**WHAT IS NEEDED**
With both ends included, repeat exactly the lines of the entries below from the one containing "Instruction: Click the 新增套餐 link" down to the one containing "Given: Bookmark this page with the star icon", and no others.

**DATA UNDER STUDY**
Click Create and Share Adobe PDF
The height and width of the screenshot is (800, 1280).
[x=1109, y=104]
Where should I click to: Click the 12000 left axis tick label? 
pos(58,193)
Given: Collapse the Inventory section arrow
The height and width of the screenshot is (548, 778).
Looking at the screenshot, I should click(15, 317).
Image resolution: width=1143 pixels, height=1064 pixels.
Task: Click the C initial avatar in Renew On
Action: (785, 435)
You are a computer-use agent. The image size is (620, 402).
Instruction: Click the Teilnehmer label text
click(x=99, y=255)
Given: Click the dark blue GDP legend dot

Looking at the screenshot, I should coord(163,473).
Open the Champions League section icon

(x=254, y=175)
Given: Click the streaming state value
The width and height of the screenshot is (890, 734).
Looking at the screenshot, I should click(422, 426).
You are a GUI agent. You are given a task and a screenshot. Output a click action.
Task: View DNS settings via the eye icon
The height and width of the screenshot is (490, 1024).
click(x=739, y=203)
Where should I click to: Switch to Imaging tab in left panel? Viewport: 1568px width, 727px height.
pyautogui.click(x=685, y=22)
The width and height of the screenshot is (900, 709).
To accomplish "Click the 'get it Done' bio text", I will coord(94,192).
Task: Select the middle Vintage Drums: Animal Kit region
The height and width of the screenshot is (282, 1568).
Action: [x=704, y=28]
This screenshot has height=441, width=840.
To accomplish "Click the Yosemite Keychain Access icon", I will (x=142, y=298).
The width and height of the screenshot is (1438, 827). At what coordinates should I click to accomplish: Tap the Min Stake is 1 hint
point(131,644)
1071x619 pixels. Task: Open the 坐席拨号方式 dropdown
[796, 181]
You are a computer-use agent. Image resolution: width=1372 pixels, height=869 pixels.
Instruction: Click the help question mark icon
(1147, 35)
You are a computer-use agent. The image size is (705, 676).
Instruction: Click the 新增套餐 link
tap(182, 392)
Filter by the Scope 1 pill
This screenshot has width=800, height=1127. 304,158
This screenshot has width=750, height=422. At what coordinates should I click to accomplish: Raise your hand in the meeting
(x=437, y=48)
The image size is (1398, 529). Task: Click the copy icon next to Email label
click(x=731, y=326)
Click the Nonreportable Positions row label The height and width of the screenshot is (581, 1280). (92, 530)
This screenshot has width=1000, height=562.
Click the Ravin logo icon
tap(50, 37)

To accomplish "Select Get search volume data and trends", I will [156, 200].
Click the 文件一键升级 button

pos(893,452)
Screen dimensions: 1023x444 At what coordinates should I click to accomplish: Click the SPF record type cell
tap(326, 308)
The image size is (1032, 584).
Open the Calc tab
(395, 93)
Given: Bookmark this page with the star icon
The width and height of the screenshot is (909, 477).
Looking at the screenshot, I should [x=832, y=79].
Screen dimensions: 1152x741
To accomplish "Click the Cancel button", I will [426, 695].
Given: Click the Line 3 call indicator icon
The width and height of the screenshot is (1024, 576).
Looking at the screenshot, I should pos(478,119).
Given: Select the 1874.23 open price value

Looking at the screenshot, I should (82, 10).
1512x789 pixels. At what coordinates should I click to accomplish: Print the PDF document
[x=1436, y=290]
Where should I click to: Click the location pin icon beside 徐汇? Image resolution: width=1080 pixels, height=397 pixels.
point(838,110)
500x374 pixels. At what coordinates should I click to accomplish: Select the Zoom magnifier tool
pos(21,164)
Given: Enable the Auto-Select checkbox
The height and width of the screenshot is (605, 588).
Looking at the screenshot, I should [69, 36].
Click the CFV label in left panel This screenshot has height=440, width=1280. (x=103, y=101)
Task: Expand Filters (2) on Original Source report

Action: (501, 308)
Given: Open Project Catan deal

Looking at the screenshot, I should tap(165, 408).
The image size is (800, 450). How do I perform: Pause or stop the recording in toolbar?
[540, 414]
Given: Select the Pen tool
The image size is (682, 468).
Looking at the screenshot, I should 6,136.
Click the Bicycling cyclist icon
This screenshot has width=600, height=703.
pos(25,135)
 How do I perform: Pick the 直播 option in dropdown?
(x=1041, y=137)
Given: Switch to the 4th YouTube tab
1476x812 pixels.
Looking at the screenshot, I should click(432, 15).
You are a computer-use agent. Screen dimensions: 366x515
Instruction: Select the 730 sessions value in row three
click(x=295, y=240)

**YOUR RESPONSE**
Instruction: Click the 新增套餐 link
tap(182, 392)
Filter by the Scope 1 pill
This screenshot has width=800, height=1127. 304,158
This screenshot has width=750, height=422. At what coordinates should I click to accomplish: Raise your hand in the meeting
(x=437, y=48)
The image size is (1398, 529). Task: Click the copy icon next to Email label
click(x=731, y=326)
Click the Nonreportable Positions row label The height and width of the screenshot is (581, 1280). (92, 530)
This screenshot has width=1000, height=562.
Click the Ravin logo icon
tap(50, 37)

To accomplish "Select Get search volume data and trends", I will [156, 200].
Click the 文件一键升级 button

pos(893,452)
Screen dimensions: 1023x444 At what coordinates should I click to accomplish: Click the SPF record type cell
tap(326, 308)
The image size is (1032, 584).
Open the Calc tab
(395, 93)
Given: Bookmark this page with the star icon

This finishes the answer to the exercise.